Ada Martinez-Medina

Hope because of help

Ada Martinez-Medina has a message she wants to share with her fellow JCCC students: don’t give up, because there are people at JCCC who want to help you.

Martinez-Medina should know. She’s had more than a few good reasons to give up going to school. She lacked a high-school diploma, but it wasn’t because she didn’t want one. As the oldest of nine children of a single mother who didn’t speak English, she missed school – too much to keep up.

But when her own son was one month old, she began the Johnson County Adult Education program. “I never wanted my children to say to me, ‘Mommy, why are you making me go to school if you never finished?’”

She earned her GED in May 2011. “I walked that stage, here at Johnson County Community College, and felt that feeling of accomplishment,” she said. “Then I thought, if I made it this far, how much farther can I go?”

She signed up for online and evening classes at JCCC, and then got married Sept. 1, 2011, before starting classes Sept. 2.
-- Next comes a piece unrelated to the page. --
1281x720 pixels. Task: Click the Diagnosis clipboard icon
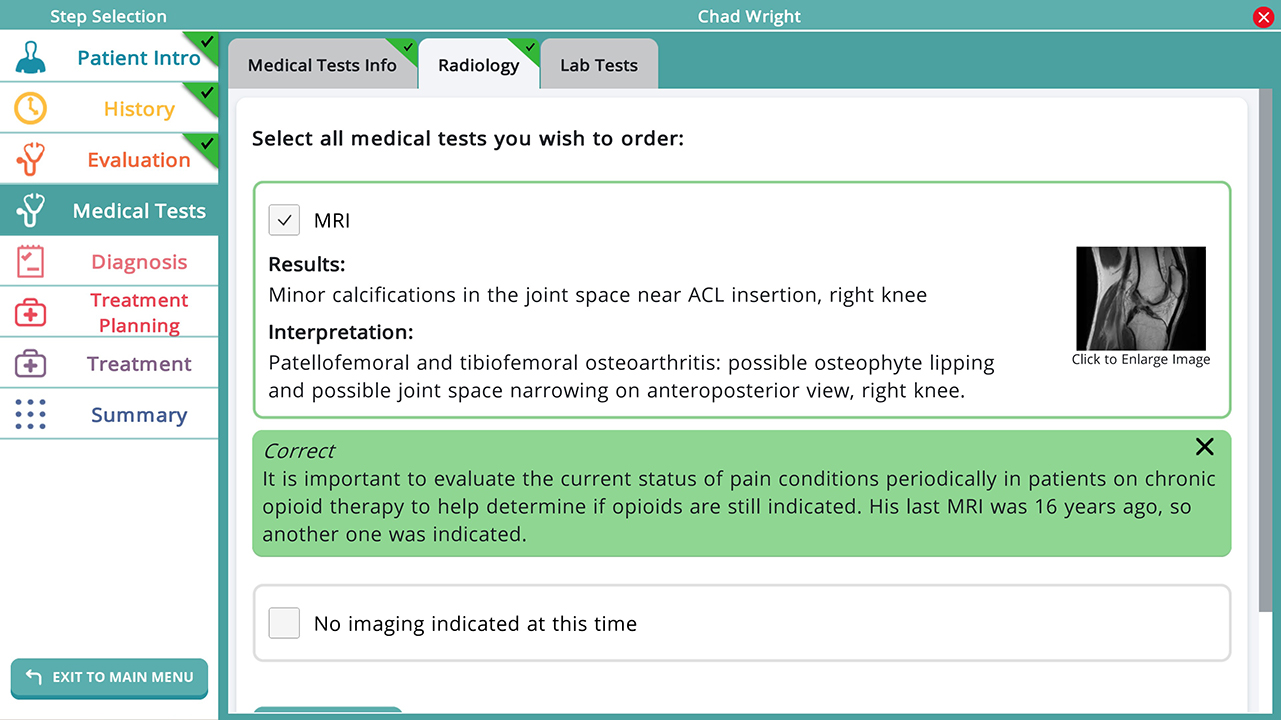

“It’s all about priorities,” she said, and at that moment, a honeymoon wasn’t one of them.

“My husband has been very supportive,” she said, laughing. “He knew this was important to me.”

Martinez-Medina works full time at Garmin in their customer service division, using her bilingual skills to help international clients. Then she goes home to cook, to study, to care for her two children and to perhaps find time to spend with her husband.

She doesn’t have a whole lot of time for sleep.

“When it’s 3 a.m. and I’m still doing my homework, I tell myself that there will be time to sleep later, once I have my degree,” she said.

“Yes, I have a husband, a full-time job, and I go to school, and I use a lot of concealer,” she joked. “But I’m doing it.”

Why does she push herself so hard? Her brown eyes lose some of their sparkle, and her bubbly voice drops an octave.

“I don’t ever want my children to have go through what I had to,” she said. “I want them to have a better life than I did, and I honestly believe that education is the key.”

Kit Frankenfield, adjunct professor, English, was Martinez-Medina’s Composition I instructor. “Ada is an incredible student. What strikes me the most is her positive personality, her ability to draw others to her and her warm, beautiful smile,” Frankenfield said. “No matter what kind of day she had, she was always giving to other students in our class and to me – through her positive, helpful attitude.”

Frankenfield assigns a battery of assessments to her students in order to discover their personality traits and strengths. They then journal about the self-discovery process.

“I believe this self-discovery piece to be some of the most important learning that students experience in my Composition classes. Ada was an exemplary student –always positive about anything we did in class, encouraging others to ‘give things a try,’ and compassionate,” Frankenfield said.

Martinez-Medina took an informal version of the Myers-Briggs Type Indicator assessment and found out she was an extravert. That was no surprise. “I’m always the first person in a group to speak, always the first person to say to someone, ‘Hey, come over here and join us,’” she said.

From the Clifton Strengths Finder 2.0 assessment, she found out she had the ability to communicate well and empathize with others. That, too, turned out to be no surprise for a customer-service rep who brings extra servings of her lunch. (It’s usually homemade Spanish/Puerto Rican food, since Martinez-Medina loves to cook, and she has to bring more because she’ll know the smell will drive her coworkers crazy if she doesn’t share.)

She said she was so thankful to Frankenfield, not only for her wonderful class but also for the chance to take those assessments offered to all students in the Career Development Center.

“I loved that class, and I loved those tests,” she said. “I knew I wanted to progress in life, but I didn’t know how. Now I know. I have a plan.”